Ele deu crédito a Browne, em particular, por lhe ensinar muitos dos truques de sobrevivência que o manteriam vivo em zonas de guerra pelos próximos 40 anos. Entre elas: nunca fique perto de um médico ou operador de rádio porque eles estão entre os primeiros que o inimigo atirará, e se ouvir um tiro vindo do outro lado, não olhe em volta para ver quem atirou porque o próximo provavelmente irá acertar você.
Ele permaneceria no Vietname até que a capital Saigon caísse nas mãos dos rebeldes norte-vietnamitas apoiados pelos comunistas em 1975, e no período que antecedeu aqueles últimos dias, a sede da AP em Nova Iorque ordenou-lhe que começasse a destruir documentos do escritório à medida que a cobertura da guerra terminava.
Em vez disso, ele os enviou para seu apartamento em Nova York, acreditando que um dia teriam valor histórico. Eles estão agora nos arquivos da AP.
Após o fim da guerra, Arnett permaneceu na AP até 1981, quando ingressou na recém-formada CNN.
Dez anos depois, ele estava em Bagdá cobrindo outra guerra. Não só fez reportagens sobre os combates na linha da frente, como obteve entrevistas exclusivas e controversas com o então presidente Saddam Hussein e futuro mentor do 11 de Setembro, Osama bin Laden.
Em 1995 ele publicou o livro de memórias Live From the Battlefield: From Vietnam to Baghdad, 35 Years in the World's War Zones.
Arnett demitiu-se da CNN em 1999, meses depois de a rede ter retirado um relatório investigativo que ele não preparou, mas narrou, alegando que o mortal gás nervoso sarin tinha sido usado contra soldados americanos desertores no Laos em 1970.
Ele estava cobrindo a segunda Guerra do Golfo para a NBC e a National Geographic em 2003, quando foi demitido por dar uma entrevista à televisão estatal iraquiana, durante a qual criticou a estratégia de guerra dos militares dos EUA. Seus comentários foram denunciados em casa como antiamericanos.
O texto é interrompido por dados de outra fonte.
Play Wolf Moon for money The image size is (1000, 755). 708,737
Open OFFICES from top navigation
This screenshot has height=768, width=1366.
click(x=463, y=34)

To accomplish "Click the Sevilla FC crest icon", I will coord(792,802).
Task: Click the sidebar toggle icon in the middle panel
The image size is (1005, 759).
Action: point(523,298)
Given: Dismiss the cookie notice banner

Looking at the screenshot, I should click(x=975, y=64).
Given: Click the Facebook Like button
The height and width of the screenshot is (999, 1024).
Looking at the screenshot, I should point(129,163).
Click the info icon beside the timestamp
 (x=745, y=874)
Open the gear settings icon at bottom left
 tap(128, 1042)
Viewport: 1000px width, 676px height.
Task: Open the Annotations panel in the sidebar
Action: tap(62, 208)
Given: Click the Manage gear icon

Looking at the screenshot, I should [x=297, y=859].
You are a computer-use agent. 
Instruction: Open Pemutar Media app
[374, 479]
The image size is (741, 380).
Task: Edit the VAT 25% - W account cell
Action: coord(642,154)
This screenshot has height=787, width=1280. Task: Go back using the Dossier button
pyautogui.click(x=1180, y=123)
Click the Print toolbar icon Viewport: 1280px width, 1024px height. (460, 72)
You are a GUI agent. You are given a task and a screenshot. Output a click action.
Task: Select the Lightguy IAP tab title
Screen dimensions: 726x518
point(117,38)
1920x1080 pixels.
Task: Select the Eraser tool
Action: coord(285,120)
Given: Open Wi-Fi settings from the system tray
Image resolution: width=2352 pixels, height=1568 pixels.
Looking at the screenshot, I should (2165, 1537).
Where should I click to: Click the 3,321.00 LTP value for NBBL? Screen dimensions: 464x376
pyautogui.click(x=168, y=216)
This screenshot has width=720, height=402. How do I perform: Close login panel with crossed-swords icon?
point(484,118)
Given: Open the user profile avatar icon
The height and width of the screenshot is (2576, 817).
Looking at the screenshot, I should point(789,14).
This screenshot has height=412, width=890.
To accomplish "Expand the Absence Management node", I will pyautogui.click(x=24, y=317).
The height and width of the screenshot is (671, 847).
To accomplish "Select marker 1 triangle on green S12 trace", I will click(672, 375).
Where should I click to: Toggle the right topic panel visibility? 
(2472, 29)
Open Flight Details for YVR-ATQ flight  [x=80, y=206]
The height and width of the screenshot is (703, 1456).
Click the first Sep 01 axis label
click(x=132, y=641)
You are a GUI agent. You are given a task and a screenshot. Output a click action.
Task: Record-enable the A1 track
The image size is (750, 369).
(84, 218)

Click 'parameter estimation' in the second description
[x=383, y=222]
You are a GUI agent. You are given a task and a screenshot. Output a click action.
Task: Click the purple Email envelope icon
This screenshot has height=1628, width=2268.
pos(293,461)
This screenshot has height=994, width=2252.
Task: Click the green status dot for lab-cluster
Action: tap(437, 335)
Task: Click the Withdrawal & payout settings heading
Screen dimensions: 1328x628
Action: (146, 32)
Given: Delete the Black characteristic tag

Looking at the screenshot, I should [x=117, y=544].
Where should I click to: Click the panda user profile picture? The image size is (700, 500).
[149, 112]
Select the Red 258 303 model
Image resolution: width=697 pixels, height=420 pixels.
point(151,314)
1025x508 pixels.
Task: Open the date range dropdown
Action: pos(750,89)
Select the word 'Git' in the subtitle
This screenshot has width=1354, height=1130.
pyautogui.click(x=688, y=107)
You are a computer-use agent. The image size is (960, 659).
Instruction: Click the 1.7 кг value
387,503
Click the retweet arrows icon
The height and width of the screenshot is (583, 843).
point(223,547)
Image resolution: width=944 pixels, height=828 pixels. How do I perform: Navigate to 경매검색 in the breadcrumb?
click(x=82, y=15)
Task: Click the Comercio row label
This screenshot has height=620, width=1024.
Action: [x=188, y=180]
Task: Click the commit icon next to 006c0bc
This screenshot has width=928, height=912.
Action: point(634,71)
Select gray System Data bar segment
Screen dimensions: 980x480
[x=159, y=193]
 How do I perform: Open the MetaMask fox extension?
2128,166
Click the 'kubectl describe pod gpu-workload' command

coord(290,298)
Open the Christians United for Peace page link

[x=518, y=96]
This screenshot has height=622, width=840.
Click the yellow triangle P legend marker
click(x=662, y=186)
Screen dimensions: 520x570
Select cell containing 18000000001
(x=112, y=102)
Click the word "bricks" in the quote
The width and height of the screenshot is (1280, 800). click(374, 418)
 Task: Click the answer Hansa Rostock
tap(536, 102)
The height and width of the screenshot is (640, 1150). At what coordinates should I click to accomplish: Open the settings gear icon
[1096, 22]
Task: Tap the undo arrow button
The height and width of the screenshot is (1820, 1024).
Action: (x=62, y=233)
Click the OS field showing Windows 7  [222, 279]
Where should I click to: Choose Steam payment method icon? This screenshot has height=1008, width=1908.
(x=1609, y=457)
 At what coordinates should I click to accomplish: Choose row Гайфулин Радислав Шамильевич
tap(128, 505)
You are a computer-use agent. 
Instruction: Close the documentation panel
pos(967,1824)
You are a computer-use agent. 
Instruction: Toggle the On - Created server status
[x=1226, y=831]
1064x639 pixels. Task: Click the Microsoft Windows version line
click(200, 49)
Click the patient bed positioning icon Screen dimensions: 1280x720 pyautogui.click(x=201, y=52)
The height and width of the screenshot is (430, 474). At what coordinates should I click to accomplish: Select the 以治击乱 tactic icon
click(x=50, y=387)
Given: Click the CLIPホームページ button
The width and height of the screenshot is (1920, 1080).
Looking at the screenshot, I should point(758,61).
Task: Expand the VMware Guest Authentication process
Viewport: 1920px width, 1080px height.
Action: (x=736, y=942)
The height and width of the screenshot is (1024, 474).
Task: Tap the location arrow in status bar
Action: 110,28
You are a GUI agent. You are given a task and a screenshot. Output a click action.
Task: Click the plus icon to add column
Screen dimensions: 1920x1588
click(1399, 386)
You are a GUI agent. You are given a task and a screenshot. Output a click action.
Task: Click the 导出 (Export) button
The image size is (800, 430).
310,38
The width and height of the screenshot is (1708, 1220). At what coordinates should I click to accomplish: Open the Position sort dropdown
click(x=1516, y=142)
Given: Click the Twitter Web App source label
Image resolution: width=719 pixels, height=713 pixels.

Após sua demissão, os críticos de televisão da AP e de outras organizações de notícias especularam que Arnett nunca mais trabalharia no noticiário televisivo. Dentro de uma semana, porém, ele foi contratado para fazer reportagens sobre a guerra para emissoras em Taiwan, nos Emirados Árabes Unidos e na Bélgica.
Em 2007, ele aceitou um emprego como professor de jornalismo na Universidade Shantou, na China.
Após sua aposentadoria em 2014, ele e sua esposa, Nina Nguyen, mudaram-se para o subúrbio de Fountain Valley, no sul da Califórnia.
Nascido em 13 de novembro de 1934 em Riverton, Nova Zelândia, Arnett experimentou o jornalismo pela primeira vez quando conseguiu um emprego no jornal local, o Southland Times, logo após o ensino médio.
“Eu realmente não tinha uma ideia clara de onde minha vida me levaria, mas me lembro daquele primeiro dia em que entrei na redação do jornal como balconista e encontrei minha pequena escrivaninha, e tive, você sabe, uma sensação extremamente deliciosa de que havia encontrado meu lugar”, lembrou ele em uma história oral de 2006 da AP.
Depois de alguns anos no Times, ele planejou mudar-se para um jornal maior em Londres. Porém, a caminho da Inglaterra de barco, ele parou na Tailândia e se apaixonou pelo país.
Ele logo começou a trabalhar para o jornal de língua inglesa Bangkok World e mais tarde para seu jornal irmão no Laos. Lá ele faria as conexões que o levaram à AP e a uma vida inteira cobrindo a guerra.
Arnett deixa sua esposa e filhos, Elsa e Andrew.